Lessons from quantum computing

 

In February, a Vancouver, BC company launched what they call “the world’s first commercially viable quantum computer.” Where our current digital computers have bits of information that represent either 0’s or 1’s, quantum computers harness the mysterious laws of quantum physics to achieve “qubits” of information. Qubits, unlike bits, can represent more than one number at a time.

 

The science behind them is very deep and intricate, unthought-of by the founders of our modern digital computers. Quantum computers basically have the potential to make the fastest computers we have today look like slugs.
 
There are some who doubt the possibility of a workable quantum computer, much less one that is made for the markets of the world. The reason for the pessimism lies with the aforementioned qubits of information. Each qubit must function in a collective quantum state, so that any action performed on one simultaneously affects all the others.

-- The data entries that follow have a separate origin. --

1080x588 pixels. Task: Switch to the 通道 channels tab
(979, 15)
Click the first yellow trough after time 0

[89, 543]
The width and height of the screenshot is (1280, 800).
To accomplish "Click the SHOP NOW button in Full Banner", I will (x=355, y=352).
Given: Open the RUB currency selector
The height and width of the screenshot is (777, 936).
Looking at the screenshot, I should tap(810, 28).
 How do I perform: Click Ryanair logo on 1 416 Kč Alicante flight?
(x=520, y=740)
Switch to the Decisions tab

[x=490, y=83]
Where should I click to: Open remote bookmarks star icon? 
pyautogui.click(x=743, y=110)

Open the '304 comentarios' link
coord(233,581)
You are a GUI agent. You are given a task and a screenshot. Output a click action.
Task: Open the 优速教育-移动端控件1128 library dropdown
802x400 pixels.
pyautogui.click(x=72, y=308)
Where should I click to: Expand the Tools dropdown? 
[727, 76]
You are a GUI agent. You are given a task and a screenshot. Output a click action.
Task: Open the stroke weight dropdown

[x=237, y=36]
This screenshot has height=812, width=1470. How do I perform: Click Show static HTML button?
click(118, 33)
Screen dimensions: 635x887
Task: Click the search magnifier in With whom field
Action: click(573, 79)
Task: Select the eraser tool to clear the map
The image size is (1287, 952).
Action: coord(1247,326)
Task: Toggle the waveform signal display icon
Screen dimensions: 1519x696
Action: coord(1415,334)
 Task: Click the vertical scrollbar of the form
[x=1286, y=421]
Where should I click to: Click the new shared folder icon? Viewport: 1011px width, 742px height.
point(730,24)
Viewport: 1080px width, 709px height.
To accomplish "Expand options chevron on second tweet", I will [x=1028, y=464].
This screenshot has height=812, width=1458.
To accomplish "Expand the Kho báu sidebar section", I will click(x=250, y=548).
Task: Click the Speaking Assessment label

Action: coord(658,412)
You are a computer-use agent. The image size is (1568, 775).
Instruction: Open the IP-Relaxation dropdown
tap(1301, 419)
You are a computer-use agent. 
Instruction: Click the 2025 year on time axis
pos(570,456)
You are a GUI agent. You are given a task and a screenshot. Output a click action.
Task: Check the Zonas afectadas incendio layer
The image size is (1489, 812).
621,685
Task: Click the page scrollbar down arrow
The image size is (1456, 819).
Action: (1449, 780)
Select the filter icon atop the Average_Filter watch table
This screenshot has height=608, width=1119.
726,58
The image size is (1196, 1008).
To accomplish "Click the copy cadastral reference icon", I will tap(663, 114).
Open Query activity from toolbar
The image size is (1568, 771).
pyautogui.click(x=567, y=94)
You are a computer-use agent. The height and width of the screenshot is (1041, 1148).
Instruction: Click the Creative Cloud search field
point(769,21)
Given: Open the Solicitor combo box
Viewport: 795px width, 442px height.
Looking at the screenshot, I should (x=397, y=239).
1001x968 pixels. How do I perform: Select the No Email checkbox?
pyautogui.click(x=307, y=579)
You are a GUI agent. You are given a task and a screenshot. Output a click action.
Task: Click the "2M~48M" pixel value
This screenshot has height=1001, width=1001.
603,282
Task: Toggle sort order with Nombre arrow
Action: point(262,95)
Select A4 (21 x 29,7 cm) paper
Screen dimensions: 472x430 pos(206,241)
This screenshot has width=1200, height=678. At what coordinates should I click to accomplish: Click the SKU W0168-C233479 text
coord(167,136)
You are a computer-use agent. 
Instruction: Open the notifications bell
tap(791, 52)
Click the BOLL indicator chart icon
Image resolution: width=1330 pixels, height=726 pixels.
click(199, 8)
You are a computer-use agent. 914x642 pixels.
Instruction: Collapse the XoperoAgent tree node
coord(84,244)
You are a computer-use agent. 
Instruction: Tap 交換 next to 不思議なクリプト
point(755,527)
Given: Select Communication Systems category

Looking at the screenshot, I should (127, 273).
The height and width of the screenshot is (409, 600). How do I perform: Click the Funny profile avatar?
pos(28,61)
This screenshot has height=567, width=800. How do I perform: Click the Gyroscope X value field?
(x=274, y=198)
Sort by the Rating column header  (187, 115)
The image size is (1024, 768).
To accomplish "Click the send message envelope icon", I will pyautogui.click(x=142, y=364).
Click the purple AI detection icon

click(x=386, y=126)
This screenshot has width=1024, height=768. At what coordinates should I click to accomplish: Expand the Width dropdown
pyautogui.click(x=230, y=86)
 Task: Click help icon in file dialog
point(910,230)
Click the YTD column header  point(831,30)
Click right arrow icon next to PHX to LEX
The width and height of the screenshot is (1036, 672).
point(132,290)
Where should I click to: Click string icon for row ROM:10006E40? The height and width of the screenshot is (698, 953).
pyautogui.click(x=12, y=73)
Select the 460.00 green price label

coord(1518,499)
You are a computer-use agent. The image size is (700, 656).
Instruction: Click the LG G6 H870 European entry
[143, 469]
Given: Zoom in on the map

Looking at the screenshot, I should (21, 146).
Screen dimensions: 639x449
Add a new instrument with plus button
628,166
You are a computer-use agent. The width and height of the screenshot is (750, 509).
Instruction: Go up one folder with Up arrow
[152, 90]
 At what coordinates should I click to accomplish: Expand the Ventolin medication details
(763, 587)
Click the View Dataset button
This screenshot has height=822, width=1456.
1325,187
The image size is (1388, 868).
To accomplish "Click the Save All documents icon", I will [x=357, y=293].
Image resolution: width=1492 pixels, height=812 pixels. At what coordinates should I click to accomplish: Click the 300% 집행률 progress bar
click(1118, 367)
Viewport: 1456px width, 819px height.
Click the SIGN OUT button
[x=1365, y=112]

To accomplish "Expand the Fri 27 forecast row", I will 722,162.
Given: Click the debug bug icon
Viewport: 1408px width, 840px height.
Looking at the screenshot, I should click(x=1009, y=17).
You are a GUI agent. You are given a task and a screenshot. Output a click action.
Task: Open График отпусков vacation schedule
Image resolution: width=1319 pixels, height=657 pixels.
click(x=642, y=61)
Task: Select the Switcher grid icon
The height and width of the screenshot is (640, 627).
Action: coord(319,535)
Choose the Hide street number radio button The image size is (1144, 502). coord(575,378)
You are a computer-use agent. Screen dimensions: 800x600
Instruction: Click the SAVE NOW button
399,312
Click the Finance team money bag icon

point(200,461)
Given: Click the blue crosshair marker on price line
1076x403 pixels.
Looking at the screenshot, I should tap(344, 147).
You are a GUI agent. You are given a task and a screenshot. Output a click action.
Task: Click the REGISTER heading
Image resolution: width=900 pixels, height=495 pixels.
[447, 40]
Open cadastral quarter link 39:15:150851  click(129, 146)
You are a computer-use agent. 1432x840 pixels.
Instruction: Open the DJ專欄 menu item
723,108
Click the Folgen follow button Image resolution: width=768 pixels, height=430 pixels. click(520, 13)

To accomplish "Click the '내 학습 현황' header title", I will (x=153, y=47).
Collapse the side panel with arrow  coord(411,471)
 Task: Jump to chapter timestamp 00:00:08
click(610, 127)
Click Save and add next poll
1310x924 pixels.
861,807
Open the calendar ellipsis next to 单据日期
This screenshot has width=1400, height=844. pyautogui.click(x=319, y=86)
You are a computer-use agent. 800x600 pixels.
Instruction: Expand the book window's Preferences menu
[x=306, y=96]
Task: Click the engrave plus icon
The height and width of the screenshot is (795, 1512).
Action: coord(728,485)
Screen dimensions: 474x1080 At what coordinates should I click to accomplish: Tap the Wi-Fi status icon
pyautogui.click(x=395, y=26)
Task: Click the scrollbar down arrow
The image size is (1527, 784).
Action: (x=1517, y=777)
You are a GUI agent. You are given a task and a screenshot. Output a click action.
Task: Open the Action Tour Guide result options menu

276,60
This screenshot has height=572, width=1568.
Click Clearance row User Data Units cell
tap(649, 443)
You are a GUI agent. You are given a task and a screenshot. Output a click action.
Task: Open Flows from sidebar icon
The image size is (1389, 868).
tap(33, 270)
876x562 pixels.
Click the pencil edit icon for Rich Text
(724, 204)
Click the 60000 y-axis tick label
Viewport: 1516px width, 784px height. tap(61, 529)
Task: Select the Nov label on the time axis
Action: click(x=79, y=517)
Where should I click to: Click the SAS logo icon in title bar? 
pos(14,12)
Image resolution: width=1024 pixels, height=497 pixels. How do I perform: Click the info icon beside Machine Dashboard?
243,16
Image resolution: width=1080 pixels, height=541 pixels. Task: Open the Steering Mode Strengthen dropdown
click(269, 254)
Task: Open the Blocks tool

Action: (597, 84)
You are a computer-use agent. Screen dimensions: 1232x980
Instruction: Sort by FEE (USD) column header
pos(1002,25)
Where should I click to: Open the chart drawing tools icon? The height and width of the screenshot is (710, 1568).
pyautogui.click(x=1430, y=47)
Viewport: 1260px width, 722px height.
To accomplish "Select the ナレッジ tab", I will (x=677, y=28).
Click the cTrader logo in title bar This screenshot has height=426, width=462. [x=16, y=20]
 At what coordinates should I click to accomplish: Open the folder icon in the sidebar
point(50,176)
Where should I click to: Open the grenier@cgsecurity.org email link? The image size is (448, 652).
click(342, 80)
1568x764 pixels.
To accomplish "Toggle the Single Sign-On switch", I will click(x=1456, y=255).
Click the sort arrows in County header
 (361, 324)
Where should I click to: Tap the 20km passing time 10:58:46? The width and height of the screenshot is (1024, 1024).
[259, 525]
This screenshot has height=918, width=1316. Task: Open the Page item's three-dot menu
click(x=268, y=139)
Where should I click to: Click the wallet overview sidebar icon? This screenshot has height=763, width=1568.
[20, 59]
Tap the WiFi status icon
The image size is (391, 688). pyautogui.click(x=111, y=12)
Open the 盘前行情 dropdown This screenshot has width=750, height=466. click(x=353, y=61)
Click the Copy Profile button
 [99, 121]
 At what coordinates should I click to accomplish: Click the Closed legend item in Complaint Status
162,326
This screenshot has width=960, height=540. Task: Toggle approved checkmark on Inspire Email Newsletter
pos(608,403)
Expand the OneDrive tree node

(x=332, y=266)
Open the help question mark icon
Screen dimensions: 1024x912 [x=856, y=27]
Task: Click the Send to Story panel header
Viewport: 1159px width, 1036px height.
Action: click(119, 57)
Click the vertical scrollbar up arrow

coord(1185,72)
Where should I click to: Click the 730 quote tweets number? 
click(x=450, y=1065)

Achieving this level of coherence is no easy task.
 
Human beings also live in a world in which each action we take has effects on all the world’s other inhabitants. Achieving a practical consciousness of this fact, acting as though we act not only for our own good, but also for the good of all others, is not easy to achieve.

 

It requires a consciousness of our interdependence as human beings and a willingness to act in ways that optimize benefits for all and not just for a few. Because working for only a few is, as quantum physics points out, unviable.